Gdy wrócił do „łona” swojej rodzinnej miejscowości postanowił się trochę osadzić i złapać pracę muzyka na etacie Przyszedł czas pewnego rodzaju „snu muzycznego”. Nie wnikam, oczywiście, dlaczego postanowił wrócić. Ten sen polegał na zwykłej codzienności muzyka, który ćwiczy i liczy…. liczy na to, że jego praca zaowocuje chociaż kilkoma koncertami, bo przecież na ogół  po to ćwiczymy, komponujemy, by tak się to wszystko odbywało… Cisza. Sen, a raczej jakieś uśpienie.
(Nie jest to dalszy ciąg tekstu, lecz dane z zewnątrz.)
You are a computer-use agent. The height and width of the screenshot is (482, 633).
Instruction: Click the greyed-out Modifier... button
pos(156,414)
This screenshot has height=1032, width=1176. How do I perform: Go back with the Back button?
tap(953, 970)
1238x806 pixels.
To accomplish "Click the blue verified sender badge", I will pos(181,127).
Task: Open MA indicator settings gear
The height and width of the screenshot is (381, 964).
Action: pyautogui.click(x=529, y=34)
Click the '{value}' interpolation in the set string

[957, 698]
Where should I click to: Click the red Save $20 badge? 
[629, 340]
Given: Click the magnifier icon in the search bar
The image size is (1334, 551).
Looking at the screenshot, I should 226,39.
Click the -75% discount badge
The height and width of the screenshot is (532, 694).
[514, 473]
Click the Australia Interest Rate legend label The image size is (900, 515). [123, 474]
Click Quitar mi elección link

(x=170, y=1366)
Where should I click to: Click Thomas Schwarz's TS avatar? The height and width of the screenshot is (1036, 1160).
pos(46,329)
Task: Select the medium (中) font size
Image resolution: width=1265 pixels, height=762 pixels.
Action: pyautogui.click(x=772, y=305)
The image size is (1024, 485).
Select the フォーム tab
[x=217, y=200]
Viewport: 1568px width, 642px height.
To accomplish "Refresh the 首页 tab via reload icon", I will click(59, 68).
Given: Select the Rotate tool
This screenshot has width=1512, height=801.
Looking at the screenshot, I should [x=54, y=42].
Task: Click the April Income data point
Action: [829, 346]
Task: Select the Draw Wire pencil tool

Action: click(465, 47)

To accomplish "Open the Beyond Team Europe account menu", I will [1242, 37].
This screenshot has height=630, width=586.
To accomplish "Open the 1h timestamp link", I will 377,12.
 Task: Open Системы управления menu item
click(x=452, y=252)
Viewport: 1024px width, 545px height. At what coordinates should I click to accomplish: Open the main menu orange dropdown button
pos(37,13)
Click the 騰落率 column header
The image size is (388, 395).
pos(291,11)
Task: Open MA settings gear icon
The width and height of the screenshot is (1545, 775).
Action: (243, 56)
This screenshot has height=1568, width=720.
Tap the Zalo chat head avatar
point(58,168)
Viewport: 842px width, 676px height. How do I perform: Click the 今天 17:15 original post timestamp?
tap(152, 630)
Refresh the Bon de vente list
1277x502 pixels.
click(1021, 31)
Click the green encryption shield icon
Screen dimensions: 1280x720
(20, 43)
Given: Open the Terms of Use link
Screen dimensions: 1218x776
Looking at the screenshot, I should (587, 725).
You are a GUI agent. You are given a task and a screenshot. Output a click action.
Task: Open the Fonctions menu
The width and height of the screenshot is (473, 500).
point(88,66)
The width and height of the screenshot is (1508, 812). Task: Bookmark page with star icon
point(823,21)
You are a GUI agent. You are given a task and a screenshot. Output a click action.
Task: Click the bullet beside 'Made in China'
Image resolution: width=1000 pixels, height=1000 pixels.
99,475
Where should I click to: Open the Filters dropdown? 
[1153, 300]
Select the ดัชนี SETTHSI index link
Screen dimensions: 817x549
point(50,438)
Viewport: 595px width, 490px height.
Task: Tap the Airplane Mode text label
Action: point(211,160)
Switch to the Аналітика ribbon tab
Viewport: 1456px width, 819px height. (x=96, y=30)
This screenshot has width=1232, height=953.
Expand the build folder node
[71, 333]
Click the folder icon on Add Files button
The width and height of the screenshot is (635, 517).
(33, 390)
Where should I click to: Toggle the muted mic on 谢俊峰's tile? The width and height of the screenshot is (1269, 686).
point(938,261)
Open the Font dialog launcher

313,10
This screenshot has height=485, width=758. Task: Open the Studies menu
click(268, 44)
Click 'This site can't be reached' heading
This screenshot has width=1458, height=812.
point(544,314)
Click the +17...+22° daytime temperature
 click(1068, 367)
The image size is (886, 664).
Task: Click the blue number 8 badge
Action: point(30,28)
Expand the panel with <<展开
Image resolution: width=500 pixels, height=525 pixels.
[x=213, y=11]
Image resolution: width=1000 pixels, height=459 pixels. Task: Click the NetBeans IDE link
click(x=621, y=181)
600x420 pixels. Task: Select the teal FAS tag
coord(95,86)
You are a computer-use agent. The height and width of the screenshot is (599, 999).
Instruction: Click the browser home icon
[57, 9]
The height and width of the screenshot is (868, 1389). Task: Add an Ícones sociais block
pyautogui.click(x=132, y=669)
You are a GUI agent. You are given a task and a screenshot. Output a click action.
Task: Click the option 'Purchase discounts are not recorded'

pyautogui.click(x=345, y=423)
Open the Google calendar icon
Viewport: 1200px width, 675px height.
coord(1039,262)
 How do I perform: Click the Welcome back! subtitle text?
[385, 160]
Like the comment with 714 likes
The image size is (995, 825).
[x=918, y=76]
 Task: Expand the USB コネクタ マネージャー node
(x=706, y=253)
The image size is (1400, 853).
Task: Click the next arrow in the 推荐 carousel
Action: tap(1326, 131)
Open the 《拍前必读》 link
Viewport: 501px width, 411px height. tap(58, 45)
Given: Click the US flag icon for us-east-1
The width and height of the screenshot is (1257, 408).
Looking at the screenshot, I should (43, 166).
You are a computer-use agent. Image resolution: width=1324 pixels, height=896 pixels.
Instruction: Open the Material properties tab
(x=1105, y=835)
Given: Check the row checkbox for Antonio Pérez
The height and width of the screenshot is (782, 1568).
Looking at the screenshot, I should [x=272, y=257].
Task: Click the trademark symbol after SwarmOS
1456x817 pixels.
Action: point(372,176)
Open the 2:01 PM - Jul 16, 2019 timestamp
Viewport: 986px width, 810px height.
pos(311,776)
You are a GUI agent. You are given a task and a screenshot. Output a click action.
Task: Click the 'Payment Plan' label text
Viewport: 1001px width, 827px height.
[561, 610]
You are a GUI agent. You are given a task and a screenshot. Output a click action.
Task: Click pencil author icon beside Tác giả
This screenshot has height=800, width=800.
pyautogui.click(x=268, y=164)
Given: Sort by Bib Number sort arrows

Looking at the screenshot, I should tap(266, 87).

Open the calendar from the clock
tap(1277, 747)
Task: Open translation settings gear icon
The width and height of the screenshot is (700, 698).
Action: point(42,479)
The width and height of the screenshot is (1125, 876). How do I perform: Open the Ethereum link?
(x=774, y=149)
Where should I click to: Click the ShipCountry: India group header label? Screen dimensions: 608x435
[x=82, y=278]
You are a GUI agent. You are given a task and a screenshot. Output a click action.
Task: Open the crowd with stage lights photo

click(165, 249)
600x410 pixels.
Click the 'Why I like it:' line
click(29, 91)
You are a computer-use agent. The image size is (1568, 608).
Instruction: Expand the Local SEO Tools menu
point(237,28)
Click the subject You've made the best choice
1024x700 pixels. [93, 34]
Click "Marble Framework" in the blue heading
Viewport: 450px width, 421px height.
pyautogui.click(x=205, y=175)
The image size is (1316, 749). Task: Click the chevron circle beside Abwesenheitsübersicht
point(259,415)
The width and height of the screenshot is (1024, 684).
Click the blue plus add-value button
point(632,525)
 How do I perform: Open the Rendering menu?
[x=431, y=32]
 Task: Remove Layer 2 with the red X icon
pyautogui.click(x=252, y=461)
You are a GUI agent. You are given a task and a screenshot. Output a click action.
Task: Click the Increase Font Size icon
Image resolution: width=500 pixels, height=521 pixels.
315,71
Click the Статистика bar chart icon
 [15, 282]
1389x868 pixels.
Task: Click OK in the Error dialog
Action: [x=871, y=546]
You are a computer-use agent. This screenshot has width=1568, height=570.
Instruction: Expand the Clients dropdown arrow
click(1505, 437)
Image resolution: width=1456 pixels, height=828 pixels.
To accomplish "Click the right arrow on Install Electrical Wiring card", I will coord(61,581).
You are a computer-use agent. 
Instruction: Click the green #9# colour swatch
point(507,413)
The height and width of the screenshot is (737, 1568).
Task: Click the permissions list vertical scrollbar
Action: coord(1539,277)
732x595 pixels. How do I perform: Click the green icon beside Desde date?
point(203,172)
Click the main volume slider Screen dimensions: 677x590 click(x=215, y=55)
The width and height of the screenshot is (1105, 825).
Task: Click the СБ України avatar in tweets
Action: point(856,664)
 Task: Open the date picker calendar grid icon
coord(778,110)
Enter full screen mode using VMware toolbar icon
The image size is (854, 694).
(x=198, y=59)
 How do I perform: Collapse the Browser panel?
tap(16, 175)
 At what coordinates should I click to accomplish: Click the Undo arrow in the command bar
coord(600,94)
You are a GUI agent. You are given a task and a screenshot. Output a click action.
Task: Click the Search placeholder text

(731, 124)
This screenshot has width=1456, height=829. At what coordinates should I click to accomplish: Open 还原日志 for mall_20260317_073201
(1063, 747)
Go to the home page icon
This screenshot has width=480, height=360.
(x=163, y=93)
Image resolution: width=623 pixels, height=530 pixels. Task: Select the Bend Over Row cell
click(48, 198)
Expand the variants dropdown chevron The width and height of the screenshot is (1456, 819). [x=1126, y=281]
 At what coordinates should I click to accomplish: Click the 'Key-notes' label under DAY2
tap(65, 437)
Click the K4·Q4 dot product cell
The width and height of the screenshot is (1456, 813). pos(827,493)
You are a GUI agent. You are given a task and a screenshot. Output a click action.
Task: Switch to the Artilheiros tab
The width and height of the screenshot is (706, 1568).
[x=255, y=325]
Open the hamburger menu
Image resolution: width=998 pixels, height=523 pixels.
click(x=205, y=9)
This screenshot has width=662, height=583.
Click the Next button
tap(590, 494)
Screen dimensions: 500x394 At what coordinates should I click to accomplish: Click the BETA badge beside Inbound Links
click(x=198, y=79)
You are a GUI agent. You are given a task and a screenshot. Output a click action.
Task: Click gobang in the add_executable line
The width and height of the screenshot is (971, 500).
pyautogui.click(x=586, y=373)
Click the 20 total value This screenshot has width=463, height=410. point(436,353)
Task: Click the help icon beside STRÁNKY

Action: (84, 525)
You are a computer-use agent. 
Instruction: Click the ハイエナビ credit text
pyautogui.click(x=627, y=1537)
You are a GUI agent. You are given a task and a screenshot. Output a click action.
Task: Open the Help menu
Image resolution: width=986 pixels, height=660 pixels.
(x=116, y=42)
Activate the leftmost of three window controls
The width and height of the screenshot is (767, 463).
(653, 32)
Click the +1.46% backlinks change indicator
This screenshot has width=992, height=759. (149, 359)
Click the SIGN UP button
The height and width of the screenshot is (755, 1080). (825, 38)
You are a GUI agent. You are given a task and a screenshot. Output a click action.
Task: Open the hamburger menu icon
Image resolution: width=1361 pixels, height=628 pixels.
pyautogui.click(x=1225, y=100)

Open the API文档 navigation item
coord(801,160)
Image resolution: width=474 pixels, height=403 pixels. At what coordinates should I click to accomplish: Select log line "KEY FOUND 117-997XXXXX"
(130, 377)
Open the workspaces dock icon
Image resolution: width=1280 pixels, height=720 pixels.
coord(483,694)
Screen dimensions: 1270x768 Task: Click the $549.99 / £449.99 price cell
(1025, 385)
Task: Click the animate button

Zadzwoniłem ostatnio do niego i rozmawialiśmy jak zwykle głęboko na tematy, które dla kogoś mogłyby być po prostu normalne i nie warte jakiejkolwiek rozkminy duchowej, czy artystycznej (to też duchowa rzecz). Pochwalił mi się, że zadzwonił do niego menager pewnego znanego artysty z Polski i powiedział, ze ów artysta bardzo chciałby żeby został koncertmistrzem podczas trasy koncertowej, tzn: żeby zaaranżował smyki do utworów, przeprowadził z muzykami próby i wyruszył w trasę. Wiązało się to oczywiście z dużą sumą pieniędzy za jego pracę. A jakie perspektywy na przyszłość? Kto wie 😉 Powiedział mi także: „Przemo, u mnie ostatnio nic się nie działo. Szare dni muzyczne, ćwiczenia. Czułem się jak w jakimś śnie. UŚPIONY.

Co chcę Ci powiedzieć?

Gdy rozmawialiśmy powiedziałem mu, że ogromnie cieszę się jego szczęściem. Uwierz mi, że ja naprawdę się tym ucieszyłem. Nie poczułem krzty zazdrości. Przeciwnie, moje serce było całkowicie czyste i wdzięczne. Poczułem radość , że Pan Bóg mu tak pobłogosławił. Gdy skończyliśmy naszą rozmowę naraz doszły do mnie słowa psalmu 127

Jeżeli domu Pan nie zbuduje, *
na próżno się trudzą, którzy go wznoszą.
Jeżeli miasta Pan nie strzeże, *
daremnie czuwają straże.
Daremne jest wasze wstawanie przed świtem *
i przesiadywanie do późna w nocy.
Chleb spożywacie zapracowany ciężko, *
a Pan i we śnie darzy swych umiłowanych.
I oczywiście w tej treści chodzi o to, że nie musisz się zaharowywać, bo Pan i we śnie będzie działał. Dlaczego tak? Bo świadomość, że i tak wszystko zależy od Pana Boga jest niesamowicie uwalniająca od tyrańczego podejścia do życia i tej ogromnej pokusy, że wszystko w twoich rękach i że jak nie ty, to….
Ale dla mnie jest tutaj jeszcze jeden rodzaj snu, który wypływa z naszej rozmowy. Ten sen, to stan, w którym wydaje ci się, że Twoja praca nic ze sobą nie niesie. Pracujesz, starasz się zrobić coś dobrego, a czas upływa i upływa, a ty dalej jakby w tym samym miejscu. Kropla po kropli, krok za krokiem, ziarno zasiane do ziarna… i nic.
Pamiętasz?
To właśnie krople drążą skały,
na szczyt góry wchodzisz stawiając małe, mozolne kroki,
a pszenica, z której będziesz jadł chleb rodzi się właśnie tam… pod ziemią z małego ziarenka, które kiełkuje choć ty jeszcze tego nie widzisz.
Bądź spokojny. Potrzebujesz tego snu.
Ktoś pewnego dnia Cię obudzi i powie: „Już czas. W drogę!!!”